*WHAT TO DO*.
1. Which journal published the results of the new study described in the vitamin D and omega-3 article?
2. Rewrite the vitamin D and omega-3 article from "Even various aspects" to "receptors more easily.", renaming "fluidity" as "flexibility".

Vitamin D and Omega-3's Increase Serotonin
By Frederik 3 years ago 7790 Views

ByMaylin Rodriguez-Paez RN


Millions of adults are estimated to have a mental illness in Europe (and in the USA), and the numbers seem to be increasing.1

While omega-3's and vitamin D have been previously suggested to help treat mental illnesses, the exact mechanisms by which they work are not clearly understood.

Fortunately, a new study provides insight into their mood-boosting effects. The results were published in the journal FASEB.


Vitamin D and Omega-3 Fatty Acids Regulate Serotonin 

Low serotonin levels are implicated in different mental illnesses including depression, obsessive-compulsive disorder, bipolar disorder, ADHD, autism, and schizophrenia.2, 3

Even various aspects of behavior such as decision making and impulsivity are linked to this vital neurotransmitter.

In this two-part study, scientists from California sought to determine the role of omega-3's and vitamin D on serotonin synthesis. Here is a summary of their results:

  • EPA helps the release of serotonin from neurons by decreasing inflammatory compounds called E2 prostaglandins. Inflammation blocks the release of serotonin.
  • DHA increases the fluidity of brain cell membranes, allowing serotonin to reach receptors more easily.

[Collected data]
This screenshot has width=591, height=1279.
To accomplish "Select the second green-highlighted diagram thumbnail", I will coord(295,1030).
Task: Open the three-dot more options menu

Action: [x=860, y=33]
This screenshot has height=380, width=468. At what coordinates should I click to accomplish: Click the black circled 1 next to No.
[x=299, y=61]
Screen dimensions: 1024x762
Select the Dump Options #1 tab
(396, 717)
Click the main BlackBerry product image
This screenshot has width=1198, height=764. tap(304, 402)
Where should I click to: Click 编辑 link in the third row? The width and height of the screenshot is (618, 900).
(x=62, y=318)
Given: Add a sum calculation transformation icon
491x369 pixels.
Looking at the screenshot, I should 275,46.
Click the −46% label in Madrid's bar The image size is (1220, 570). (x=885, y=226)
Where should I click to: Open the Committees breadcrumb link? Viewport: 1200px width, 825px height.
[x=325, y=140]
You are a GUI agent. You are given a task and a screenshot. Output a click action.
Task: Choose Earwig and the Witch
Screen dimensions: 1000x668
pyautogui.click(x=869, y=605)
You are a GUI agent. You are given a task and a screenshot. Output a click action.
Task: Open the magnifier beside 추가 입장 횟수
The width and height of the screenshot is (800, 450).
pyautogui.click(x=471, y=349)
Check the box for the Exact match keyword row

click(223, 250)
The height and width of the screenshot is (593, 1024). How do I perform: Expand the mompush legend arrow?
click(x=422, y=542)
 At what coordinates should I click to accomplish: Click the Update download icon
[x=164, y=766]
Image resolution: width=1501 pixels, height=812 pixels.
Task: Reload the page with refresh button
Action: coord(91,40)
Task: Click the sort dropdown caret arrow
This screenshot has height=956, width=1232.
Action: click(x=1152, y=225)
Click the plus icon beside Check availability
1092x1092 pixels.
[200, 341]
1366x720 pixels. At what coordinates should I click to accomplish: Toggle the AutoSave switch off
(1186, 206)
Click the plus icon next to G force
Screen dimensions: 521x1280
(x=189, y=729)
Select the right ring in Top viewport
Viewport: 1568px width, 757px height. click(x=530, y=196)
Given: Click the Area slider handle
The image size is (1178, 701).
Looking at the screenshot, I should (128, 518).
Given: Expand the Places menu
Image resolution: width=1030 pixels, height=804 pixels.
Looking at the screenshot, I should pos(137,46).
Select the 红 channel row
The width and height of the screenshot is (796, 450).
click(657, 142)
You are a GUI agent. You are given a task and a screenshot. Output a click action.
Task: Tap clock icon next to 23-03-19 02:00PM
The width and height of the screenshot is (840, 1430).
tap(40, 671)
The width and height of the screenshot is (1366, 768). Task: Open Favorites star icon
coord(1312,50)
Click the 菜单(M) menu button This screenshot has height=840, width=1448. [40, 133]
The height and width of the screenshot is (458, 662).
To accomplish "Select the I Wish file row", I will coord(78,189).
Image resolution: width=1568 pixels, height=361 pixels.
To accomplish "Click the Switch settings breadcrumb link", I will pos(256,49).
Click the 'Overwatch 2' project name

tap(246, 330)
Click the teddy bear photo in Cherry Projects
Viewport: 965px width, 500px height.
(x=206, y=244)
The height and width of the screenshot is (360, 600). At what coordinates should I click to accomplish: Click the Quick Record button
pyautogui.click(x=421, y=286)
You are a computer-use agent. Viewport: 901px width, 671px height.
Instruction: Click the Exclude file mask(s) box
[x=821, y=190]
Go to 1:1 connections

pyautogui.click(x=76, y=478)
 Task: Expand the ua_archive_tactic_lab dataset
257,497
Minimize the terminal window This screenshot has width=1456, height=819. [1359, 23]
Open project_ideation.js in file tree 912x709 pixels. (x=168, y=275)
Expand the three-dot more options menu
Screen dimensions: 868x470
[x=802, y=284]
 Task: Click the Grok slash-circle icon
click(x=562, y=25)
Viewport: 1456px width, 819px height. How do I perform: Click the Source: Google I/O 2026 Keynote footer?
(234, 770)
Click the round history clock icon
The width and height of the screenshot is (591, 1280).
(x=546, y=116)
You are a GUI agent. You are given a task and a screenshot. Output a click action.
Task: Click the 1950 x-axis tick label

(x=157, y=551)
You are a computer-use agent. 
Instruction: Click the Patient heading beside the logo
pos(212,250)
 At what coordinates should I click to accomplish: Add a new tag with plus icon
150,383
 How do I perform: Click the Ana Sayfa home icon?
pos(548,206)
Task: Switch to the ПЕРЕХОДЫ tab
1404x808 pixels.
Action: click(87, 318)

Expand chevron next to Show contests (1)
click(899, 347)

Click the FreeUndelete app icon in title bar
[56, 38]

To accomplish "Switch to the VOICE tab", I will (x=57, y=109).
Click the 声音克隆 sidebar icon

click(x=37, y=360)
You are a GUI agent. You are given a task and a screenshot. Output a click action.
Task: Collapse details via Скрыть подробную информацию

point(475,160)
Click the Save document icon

*WRITTEN RESPONSES*.
1. FASEB

2.
Even various aspects of behavior such as decision making and impulsivity are linked to this vital neurotransmitter.

In this two-part study, scientists from California sought to determine the role of omega-3's and vitamin D on serotonin synthesis. Here is a summary of their results:

  • EPA helps the release of serotonin from neurons by decreasing inflammatory compounds called E2 prostaglandins. Inflammation blocks the release of serotonin.
  • DHA increases the flexibility of brain cell membranes, allowing serotonin to reach receptors more easily.